Родился 3 сентября 1959 г., погиб 21 марта 2003 г.
Теперь он ездит с Господом всемогущим.
Помните: ремни безопасности сохраняют жизни!
   – Какой-то паршивый мекс, – сказал Ред Хаммернат. – Небось нажрался и заехал в канал.
   – Ты не знаешь, – возразил Тул.
   – Посмотри на имя. Пад-ла Хум-бер-те – ты считаешь, это не мексиканское имя?
   Тул сидел на корточках, упершись локтями в колени.
   – Ладно, тогда давай быстрее, – сварливо произнес Ред. – Вытаскивай эту чертову штуковину и поехали. Мне надо выпить и принять ванну.
   Тул не шевелился. Ред сердито уставился на него:
   – Что за фигня, сынок?
   – Я типа тут подсчитываю. Старикану было примерно столько, сколько мне, – сказал Тул, – плюс-минус.
   – Мексиканцу?
   – Его зовут мистер Ду-ар-те. Как там ты это гришь.
   – Спасибо, что поправил, – сказал Ред, думая: «Боже, только бы этот идиот не зарыдал у меня на плече».
   Тул указал на деревянный крест:
   – Он хоть был «мужем, отцом, сыном, братом», а я – ничё из этого, Ред. У меня нету ни жены, ни семьи… один вшивый кузен, и тот, етить его, сидит в Старке, прачечную ограбил.
   На этом у Реда Хаммерната лопнуло терпение. По его мнению, не было ни одной разумной причины человеку его положения стоять на обочине внутриштатной дороги 441 субботним вечером в компании волосатого полудурка с пулей между ягодиц, у которого внезапно начался кризис среднего возраста, и все из-за того, что какой-то дохлый мекс забыл застегнуть свой проклятый ремень безопасности.
   Не задумываясь, Ред треснул Эрла Эдварда О'Тула по голове. Это было неразумное решение, которое Тул расценил как недопустимый недостаток уважения к его персоне.
   – Послушай, ты, тупая наркоманская горилла, – начал Ред. – Полмиллиона моих денег лежат в этом пикапе, как большая дымящаяся куча канючьего дерьма, открытая всем ветрам, и любой нарк в кроссовках может схватить их и слинять за пять секунд. Честно говоря, я не знаю, что на тебя нашло, сынок, но пока я считаю до десяти, ты выдернешь этот дебильный крест из земли, и мы валим отсюда на «додже» к чертовой матери. Ты меня понял?

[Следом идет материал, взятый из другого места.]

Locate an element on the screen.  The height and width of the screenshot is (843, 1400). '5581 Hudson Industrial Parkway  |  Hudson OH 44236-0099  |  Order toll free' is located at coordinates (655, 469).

   Тул не пошевелился, даже чтобы стереть брызги слюны Реда с комбинезона.
   – Один… – пыхтел Ред, – два… три… четыре… – Он понятия не имел, что делать, если упрямый осел откажется повиноваться. Еще раз его ударить?
   К неизмеримому облегчению Реда, Тул медленно встал и сказал:
   – Ты – босс.
   Он здоровенными ручищами ухватил перекладину белого креста и неторопливо вытащил его из земли, стараясь не расщепить дерево.
   – Пора ехать, блин, – сказал Ред. – Давай, поспеши.
   – Тебе не пора, шеф.
   – Чего?
   «Забавно, – подумал Ред, – как у человека все шарики могут заехать за ролики от одного паршивого хлопка».
   – Что ты сказал? – весьма легкомысленно переспросил он.
   Эрл Эдвард О'Тул встал между Редом и грузовиком, своим широким силуэтом загораживая огни фар. Ред ощутил себя маленьким и впервые испугался. Он похолодел, услышав дыхание Тула, медленное и спокойное по сравнению с его собственным.
   С унылым любопытством Ред смотрел на возвышающуюся над ним тень.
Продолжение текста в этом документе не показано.